Second, advisers would be required to disclose their fees. According to the DOL’s Fact Sheet, advice given must be on a “level-fee” basis (i.e., “fees do not vary based on investments selected by the participant”). However, in text of its actual Investment Advice Rule, the DOL acknowledges “several of these commenters argued that the class exemption contained in the final rule permits financial interests that would cause a fiduciary adviser, and individuals providing investment advice on behalf of a fiduciary adviser, to have conflicts of interest, but does not contain conditions that would adequately mitigate such conflicts.”
Third, if an adviser uses a computer model to offer advice, those computer models would have to be certified as objective and unbiased. Borzi says this is one area where the new rule differs from the original Bush rules issued a little more than a year ago. She said the earlier rule permitted a lot more flexibility for advisers and, in addition to not having a level fee rule, allowed for using a computer model in a different manner which failed to prevent advisers from steering participants to more lucrative investments.
The new rule does not address whether the investment adviser will act as a fiduciary or be judged by the fiduciary standard. In addition, the current wording of the rule suggests any certification of a computer model emphasize fee and avoid historic performance. When asked about this and the possibility the DOL might be inadvertently giving index funds an advantage over actively managed funds, (see Does the “Lost Decade” Signal the End of Passive Investing? Fiduciary News, January 5, 2010) Borzi agreed there’s a difference of opinion on this issue. She also said the DOL does not want to offer investment advice. She encourages people to comment on it if the rule appears to do that.

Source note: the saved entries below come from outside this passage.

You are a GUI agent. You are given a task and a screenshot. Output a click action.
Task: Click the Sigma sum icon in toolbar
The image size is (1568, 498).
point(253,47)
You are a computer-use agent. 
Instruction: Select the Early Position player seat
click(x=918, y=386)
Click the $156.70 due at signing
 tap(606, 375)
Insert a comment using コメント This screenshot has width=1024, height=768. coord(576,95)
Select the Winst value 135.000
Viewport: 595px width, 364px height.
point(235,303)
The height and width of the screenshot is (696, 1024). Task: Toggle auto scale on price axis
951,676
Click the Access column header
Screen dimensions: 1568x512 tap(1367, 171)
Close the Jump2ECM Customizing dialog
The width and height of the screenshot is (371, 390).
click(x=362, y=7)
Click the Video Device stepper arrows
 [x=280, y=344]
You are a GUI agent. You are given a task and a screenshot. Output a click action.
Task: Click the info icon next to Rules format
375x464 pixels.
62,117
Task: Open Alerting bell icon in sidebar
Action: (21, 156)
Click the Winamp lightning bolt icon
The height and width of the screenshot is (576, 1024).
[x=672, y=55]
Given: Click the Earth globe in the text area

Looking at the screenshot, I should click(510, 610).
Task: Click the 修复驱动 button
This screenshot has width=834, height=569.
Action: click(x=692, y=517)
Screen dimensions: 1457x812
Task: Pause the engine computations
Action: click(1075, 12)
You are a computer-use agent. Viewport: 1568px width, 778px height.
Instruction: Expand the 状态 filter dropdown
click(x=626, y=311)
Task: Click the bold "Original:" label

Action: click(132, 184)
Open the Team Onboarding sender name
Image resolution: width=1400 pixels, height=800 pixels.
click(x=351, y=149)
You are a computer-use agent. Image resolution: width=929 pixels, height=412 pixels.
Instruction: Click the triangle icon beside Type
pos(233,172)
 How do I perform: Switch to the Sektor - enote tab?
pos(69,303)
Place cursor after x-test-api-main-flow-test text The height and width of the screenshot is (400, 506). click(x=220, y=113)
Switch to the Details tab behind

Still, the rule does bring up many fiduciary questions. If you’re a 401k plan sponsor, you might want to revisit the November, 19, 2009 Fiduciary News article 3 Pointed Questions Determine If New DOL Decision on the 401k Investment-Advice Rule Increases Your Fiduciary Liability to find out if your most important questions are answered.
The department estimates that 2 million workers and 13 million IRA holders would benefit from this rule to the tune of $6 billion. According to the DOL Fact Sheet, the Department will publish the proposed regulation in the Federal Register on March 2, 2010. The Notice of Proposed Rulemaking (NPRM) invites public comments from interested persons on the proposed regulation’s conditions applicable to investment advice arrangements. Public comments can be submitted electronically by email to e-ORI@dol.gov or by using the Federal eRulemaking portal at www.regulations.gov. All comments will be available to the public, without charge, online at www.regulations.gov and www.dol.gov/ebsa, and at the EBSA Public Disclosure Room.